A Lula e a Baleia (acima) é o quinto dos seis filme de Noah Baumbach e certamente o melhor recebido por crítica e público. Quando levantamos hipóteses do porquê, entre outros fatores relevantes – como densidade narrativa e aprimoramento da forma – uma delas aponta para a destreza e o domínio para aprofundar o assunto do qual fala. Ou seja, a proximidade do diretor para com os temas da negligência afetiva e da incompetência paterna e materna fazem com que o assunto ganhe em naturalidade, característica essencial em qualquer abordagem artística. Em Margot e o Casamento, o foco narrativo do presente somente pode ser explicado pela chegada do passado das irmãos Margot e Pauline. A união do exposto com o revelado gera no espectador mais do que a compreensão da vida das irmãs, mas reflete-se profundamente na compreensão das atitudes, questionamentos e ações de seus filhos.
Se no filme de 2007 o casamento é apenas um pretexto para que sejam levantadas e discutidas questões que redesenham a juventude dos adultos inconstantes, em A Lula e a Baleia a iniciativa é muito mais clara, e tão densa que mesmo prescindindo distanciamento entende-se a sugestão do reflexo que os pais (Bernard e Joan) proporcionam a Walt e Frank, seus filhos. Impossível deixar de imaginar que o diretor fala estritamente daquilo que conhece ou vivenciou.

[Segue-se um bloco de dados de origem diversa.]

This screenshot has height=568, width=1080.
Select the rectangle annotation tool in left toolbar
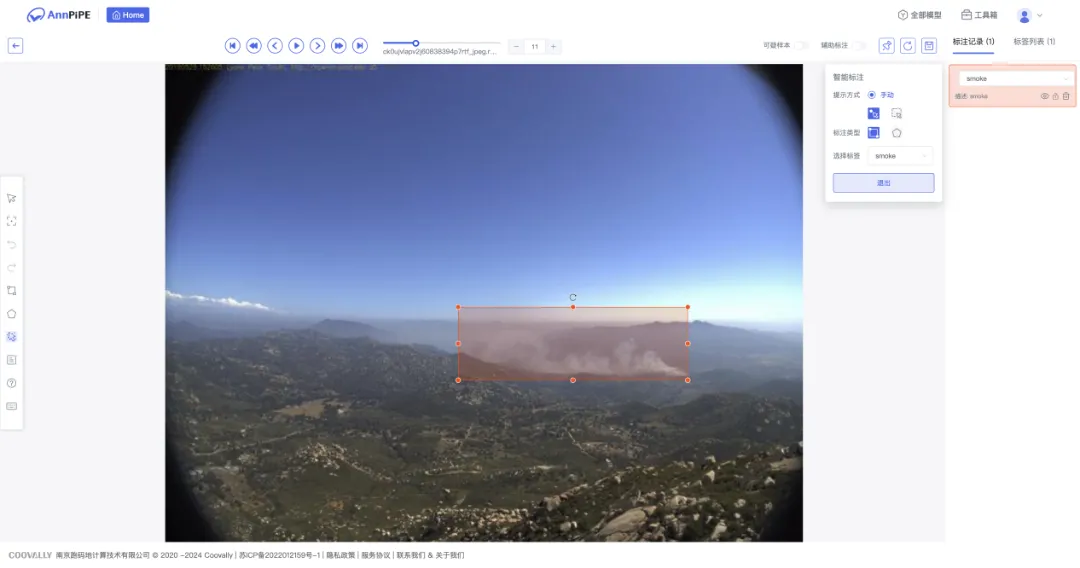[x=12, y=290]
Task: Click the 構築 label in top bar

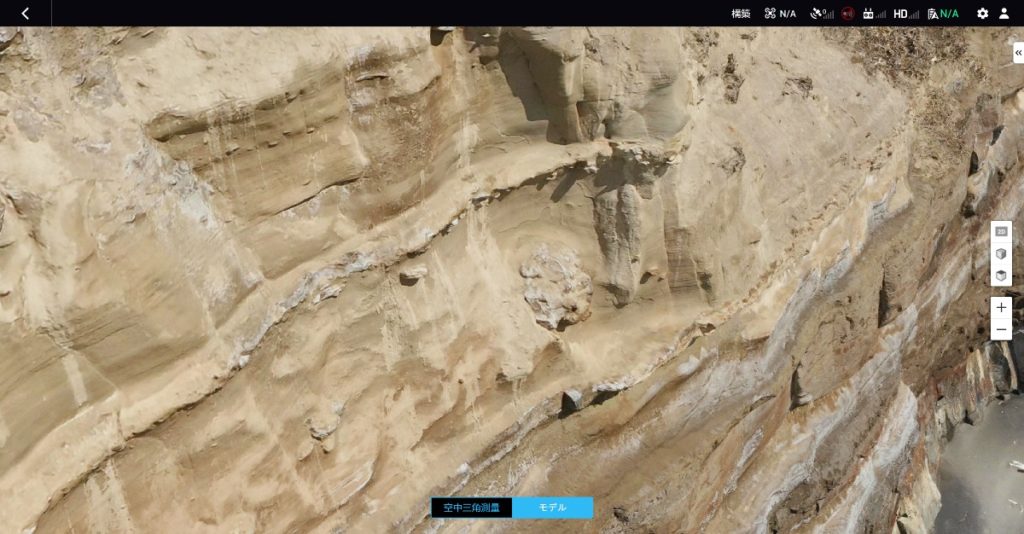Action: point(740,13)
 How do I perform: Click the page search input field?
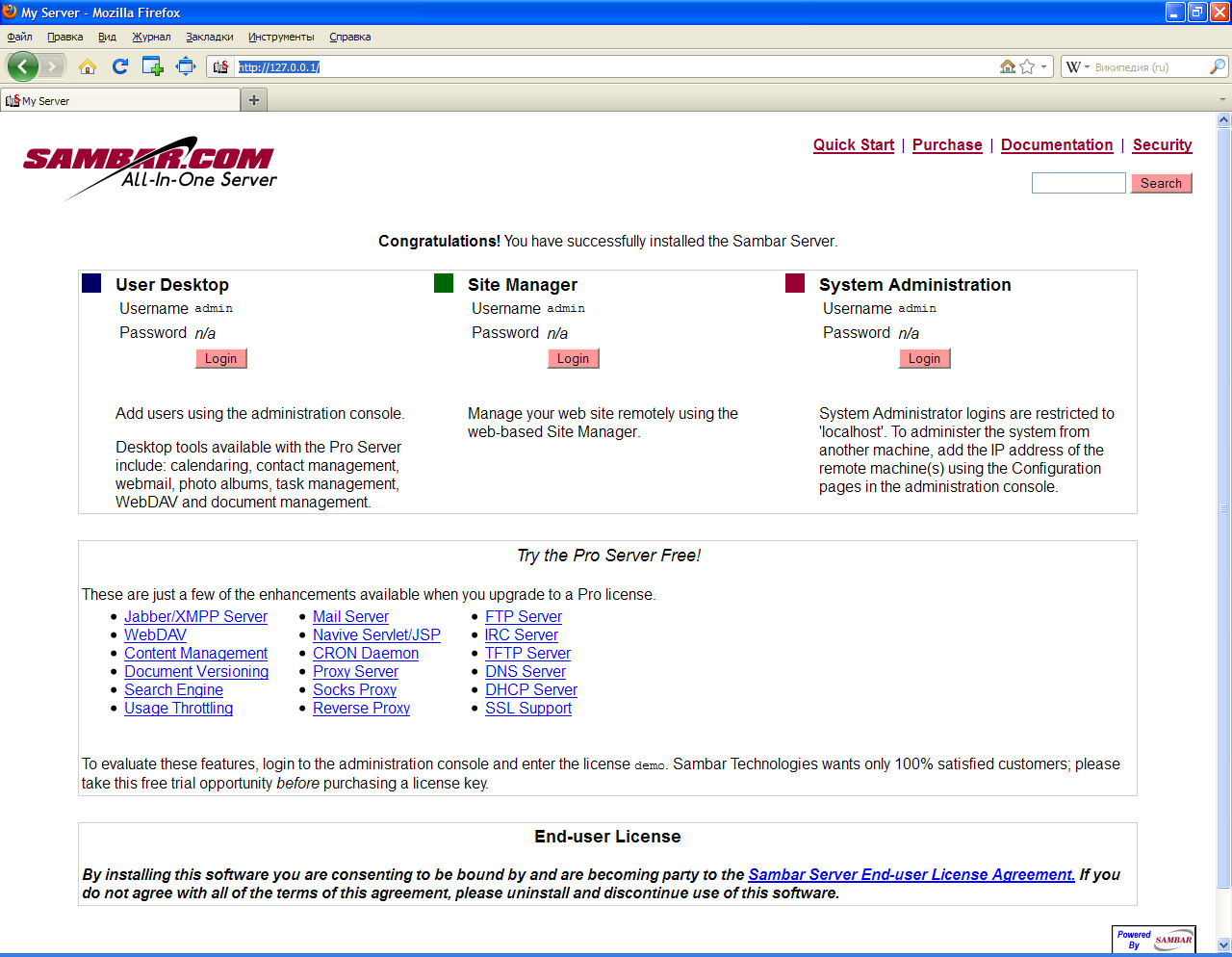click(1078, 183)

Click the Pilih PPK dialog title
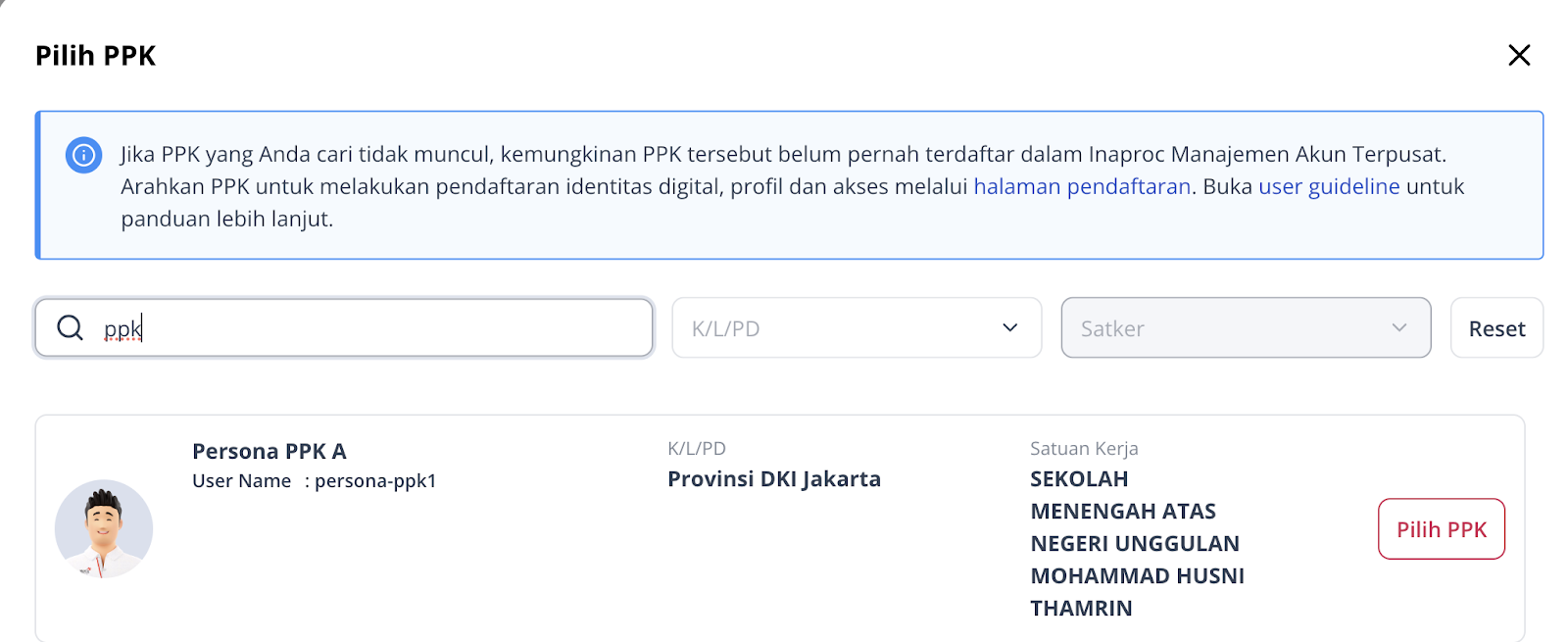pyautogui.click(x=96, y=56)
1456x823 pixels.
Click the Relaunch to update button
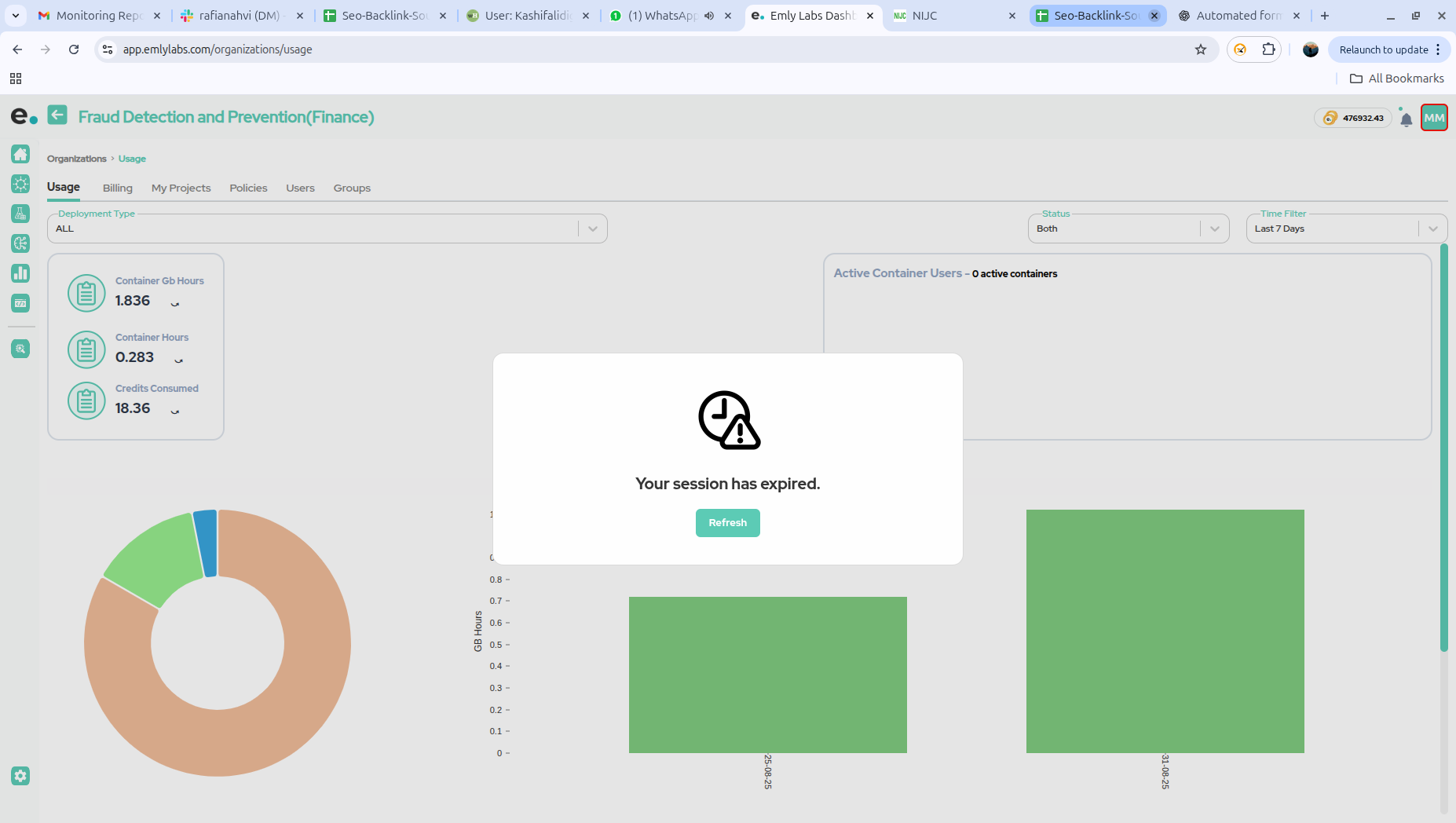(1384, 49)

Alex Portnoy, aos trinta anos, sublinhava um discurso não centrado na culpa, mas no(s) culpado(s). Da mesma forma podemos rastrear comportamento semelhante nas duas obras de Baumbach. Em Margot e o Casamento (acima), nas cenas iniciais, primeiro observamos Claude trancar-se no isolamento do banheiro para gritar. A cena instala-se num ponto chave da narrativa, pois até aí desconhecemos completamente os personagens e a atitude nada comum do garoto produz o interesse pela excentricidade. Ao passo que a história vai se revelando, também se revelam o caráter dos adultos e a forma como os mesmos foram constituídos. Em uma ordem bastante perspicaz, o diretor primeiro revela ao público de onde se origina a instabilidade emocional do garoto e, posteriormente, vai adicionando sinais de uma primitiva auto-reflexão de Claude. Em A Lula e a Baleia, devido a arquitetura psicológica dos indivíduos, esses sinais são ainda mais evidentes. Basta lembrarmos de como Walt, que se espelhava no pai supostamente talentoso, acaba vencendo o concurso de música do colégio ao plagiar uma composição do grupo Pink Floyd.
Pais e mães, representados aqui por Bernard e Joan e Margot e Pauline, deparam-se com o resultado direto de uma geração que construiu e subverteu seus próprios limites. Representam o marco maior do rompimento de uma sociedade que se saturou. Como toda experiência, pode-se apensar prever os resultados, contudo jamais assegurá-los.
Philip Roth e Noah Baumbach trabalharam metaforicamente juntos em um projeto que rastreia e assinala resultados convergentes. Mais do que isso, Noah penetra com uma sensibilidade apuradíssima no meandro dessas vidas que andam lado a lado entre o abismo de um passado de culpas, desatenção e instabilidade e um futuro melancolicamente promissor, incentivado pela harmonia das novas possibilidades.